(Dataset entries)
· · ·

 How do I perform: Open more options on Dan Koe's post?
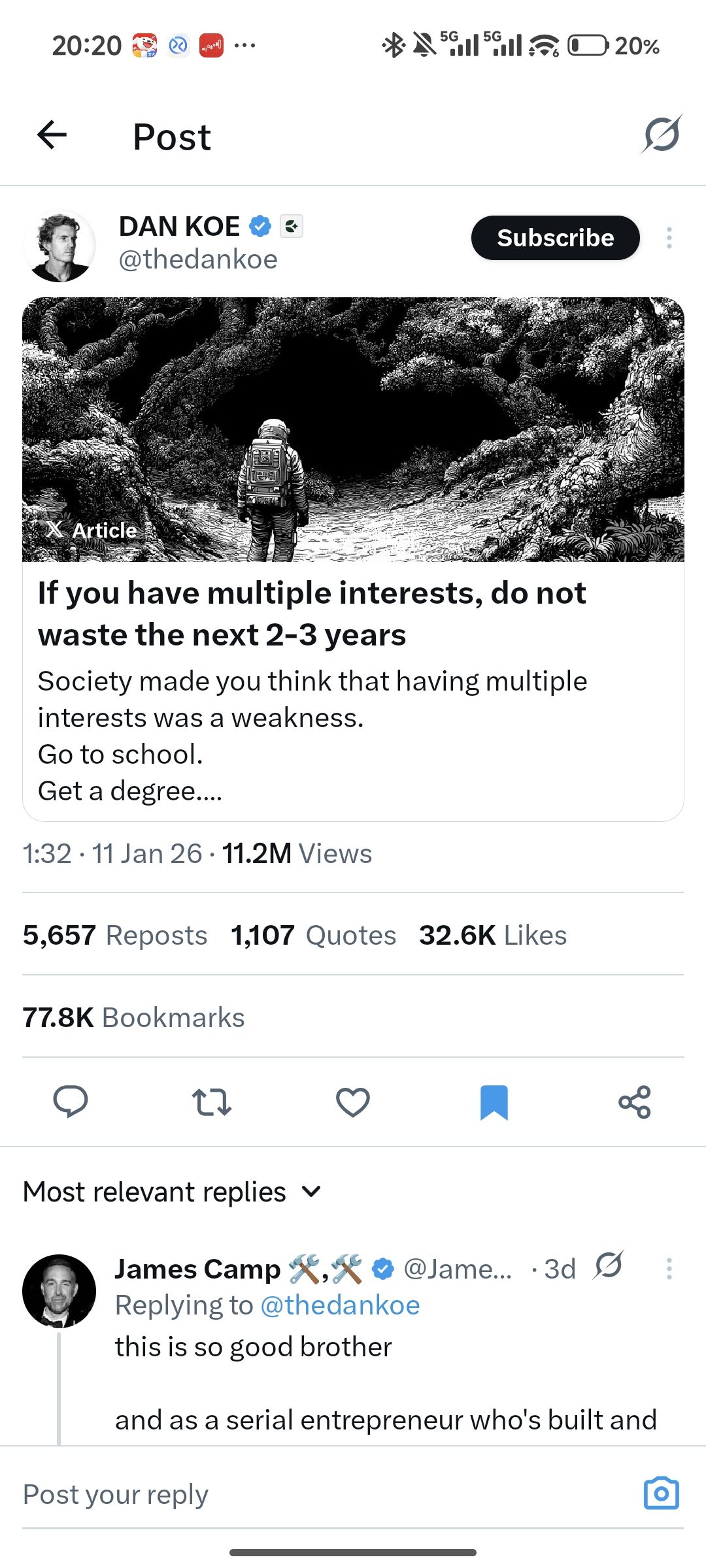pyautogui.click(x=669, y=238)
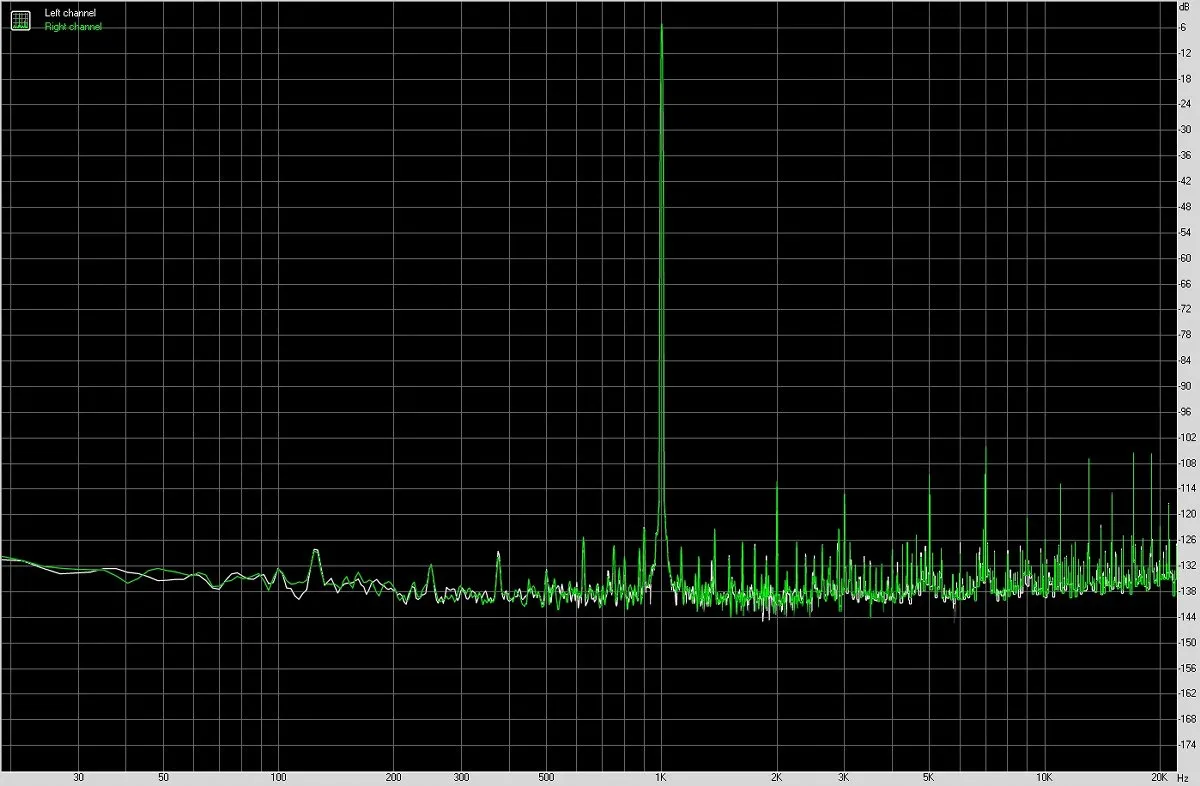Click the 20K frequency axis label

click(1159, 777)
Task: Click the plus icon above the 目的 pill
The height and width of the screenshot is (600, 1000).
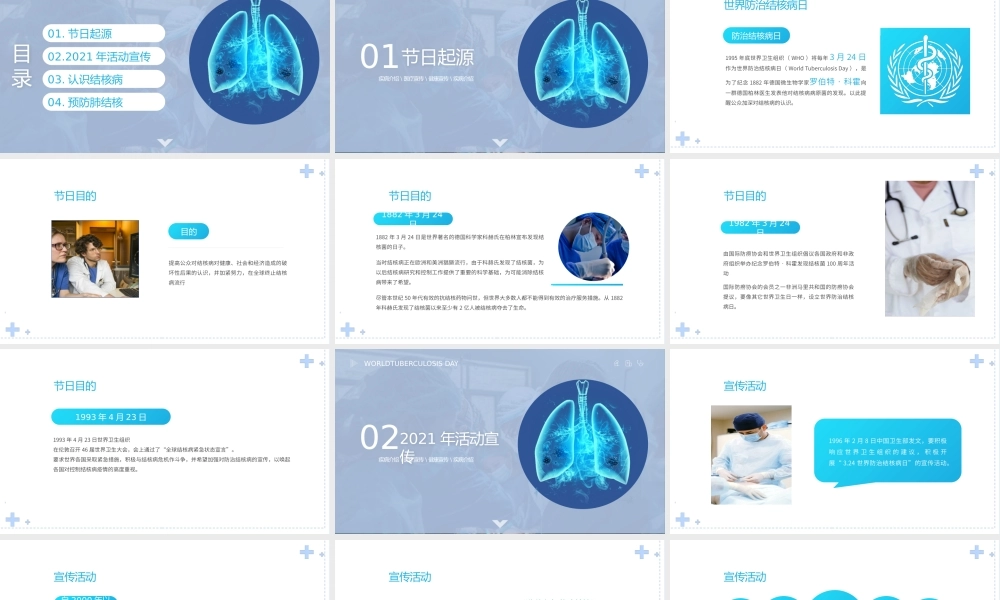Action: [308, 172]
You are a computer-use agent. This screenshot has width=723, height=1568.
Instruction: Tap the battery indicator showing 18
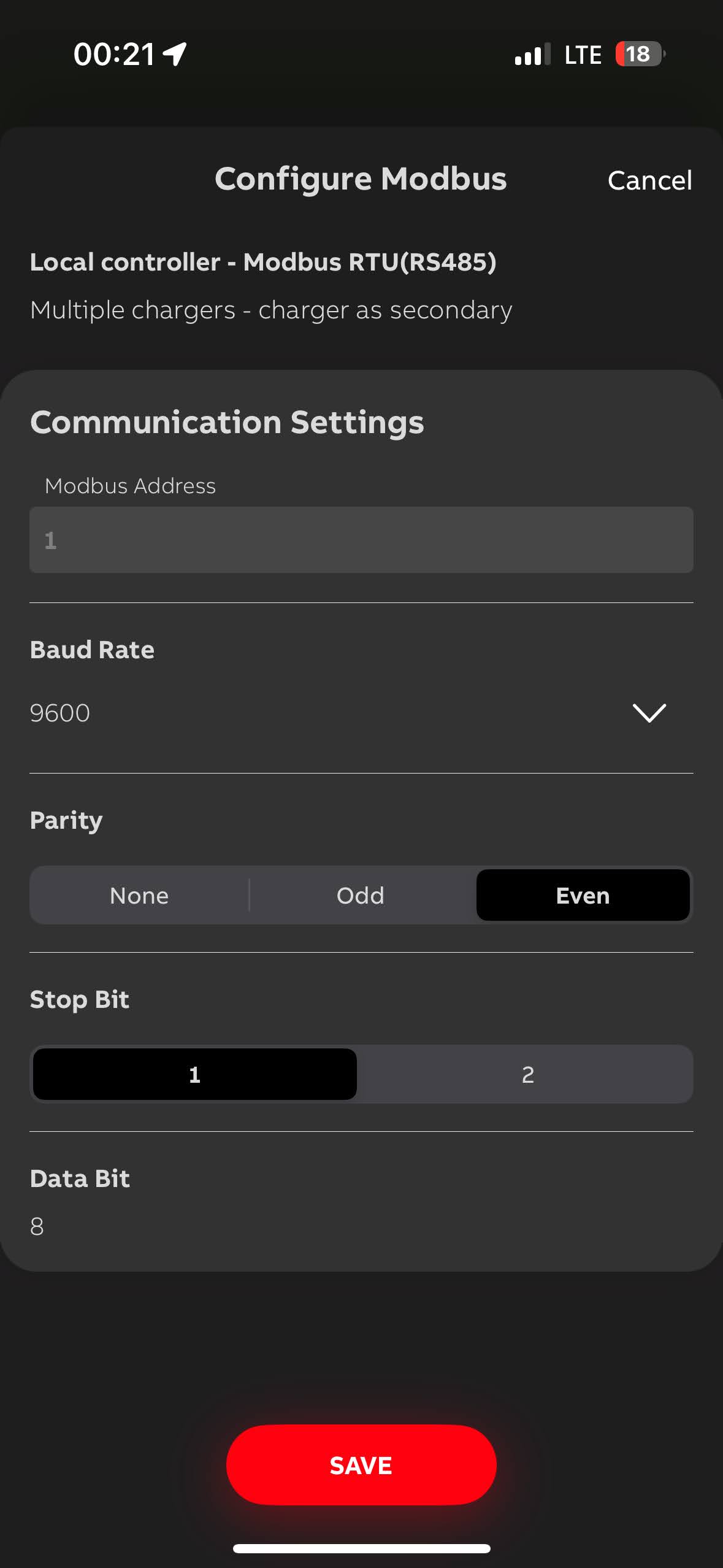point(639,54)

· · ·

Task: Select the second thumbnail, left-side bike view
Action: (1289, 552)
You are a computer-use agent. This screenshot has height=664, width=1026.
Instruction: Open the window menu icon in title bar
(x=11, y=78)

· · ·

--- Directions ---
Only a number is needed here: the count of lines above that hold the string "agent".

--- Reply ---
2